Last season alone saw the world transfer record for a defender broken three times, as Man City spent £52m on Benjamin Mendy, then broke their own record days later to sign Kyle Walker, only for Liverpool to blow them out the water in January when they spent £75m on Virgil Van Dijk. 

And it was this deal that served as the foundation for the big story to come out of the 2018/19 summer window. 

Amplified by the relative silence of the pre-World Cup transfer market, Liverpool exploded out of the traps early on in the summer, following up their January outlay with a string of high profile summer signings. 

In came Fabinho, Alisson and Xherdan Shaqiri, in addition to Naby Keita, whose transfer had been agreed 12 months earlier.

In spending in such a decisive, almost cocky manner, they made an emphatic point of shining the spotlight on themselves. Coupled with their well documented showing in the Champions League, the £220m they've spent in the last two windows means that they are now expected by most to perform at the highest level.

It's a strategy that comes with its critics, especially since it's something that has been uncharacteristic of them in the last few seasons. The Reds have been accused, by some, of overspending, of panic buying and of living outwith their means - 'ruining football' is the old cliche that comes to mind.

Having spent so much, anything other than a Premier League or Champions League win this season represents a catastrophic failure, if you were to take the prevailing opinion of the cynics as your own.

But while it's true that Jurgen Klopp does desperately need to add a major trophy to his swelling Liverpool reign, it's important to realise that Liverpool's transfer spend this summer serves only to put them on more of a level footing with their Premier League and major European rivals. 

In terms of the finances invested in their personnel, this summer has not put them 'ahead' of the top dogs.

The area which highlights this, more than anything else, is their net transfer spend over the last three seasons, in comparison to their expected title rivals of this season. 

Prior to this summer, Liverpool were the only side in the Premier League top six to bring in more than they spent in both the 2016/17 and 2017/18 seasons. 

Over the same period, Manchester City clocked up a net transfer spend of £380m, and Manchester United's came in at £235m.

With this in mind, then, the £150m Liverpool have spent this summer looks a little less dramatic.

It's easy to get caught up in what teams are spending, but what strikes me, rather than the figures involved, is the value for money they've managed to achieve in the current market - where top players go for upwards of £100m -  and just how considered, and well-suited to their needs, the signings seem to be.

They have addressed, and then some, the major issues that cost them last season. Alisson adds a world class goalkeeper to their ranks, Fabinho and Keita add terrific quality to their midfield -which looked light in the run-in last season - and Shaqiri, at a bargain basement price, offers some much needed depth to the Liverpool forward line.
++++
*TASKS FOR THIS EXERCISE*
#1 Rewrite the Liverpool transfer text from "They have addressed, and" up to and including "Liverpool forward line.", changing "midfield" to "engine room".
#2 In one to three sentences, explain why the Liverpool transfer text says the £150m Liverpool spent this summer looks less dramatic.

[Saved data entries]
++++
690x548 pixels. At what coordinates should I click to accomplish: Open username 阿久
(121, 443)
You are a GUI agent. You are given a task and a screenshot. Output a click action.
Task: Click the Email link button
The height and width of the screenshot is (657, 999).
++++
*OUTPUTS FOR THE TASKS*
#1
They have addressed, and then some, the major issues that cost them last season. Alisson adds a world class goalkeeper to their ranks, Fabinho and Keita add terrific quality to their engine room -which looked light in the run-in last season - and Shaqiri, at a bargain basement price, offers some much needed depth to the Liverpool forward line.

#2 Before this summer, Liverpool were the only Premier League top-six side to bring in more than they spent in both the 2016/17 and 2017/18 seasons. Over the same period, Manchester City had a net transfer spend of £380m and Manchester United £235m, so Liverpool's outlay only puts them on a more level footing with their rivals.